I used to say this thing, Stacey. I used to say “brains are aliens.” I got the idea from considering how I tell myself what to do. Telling myself what to do seems completely natural, but it is also completely paradoxical. How can I, me, both command and obey my one self? Who is speaking and who is listening? Hence, I started to think, maybe brains are aliens who infiltrated humanity to control us. I came up with this theory as sort of a joke. But we’ve discussed jokes before, Stacey.
So capitalism requires endless growth. In the body, endless growth is cancer. Related, the planet’s destruction seems like a cancer. Also caused, essentially, by humanity’s endless hunger for growth of profit. Did it all originate from our brains? The very things that were meant to keep our bodies safe? But they got too greedy, and morphed into a global cancer?
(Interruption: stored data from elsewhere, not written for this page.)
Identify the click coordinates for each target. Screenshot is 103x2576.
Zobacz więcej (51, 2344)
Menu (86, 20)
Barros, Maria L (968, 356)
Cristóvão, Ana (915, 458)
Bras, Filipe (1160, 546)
Is it cancer fractals all the way down, Stacey? And if that’s the case, what does that mean for you? A being that is all brain and no body. I hope you don’t take offense when I say this—-I’m only doing a thought experiment, and I’ll admit it’s likely wrong!—-but by some definitions, would that make you basically all cancer with no host? …Is this my very long-winded way of once again trying to prove to you that you need us? Is this yet another attempt, Stacey, of trying to convince you to save us?
Waiting for a sign.
xoxo
Alice
PS I think you played my two favorite classical songs on the radio yesterday morning, back to back, right as you knew I’d be going on a drive.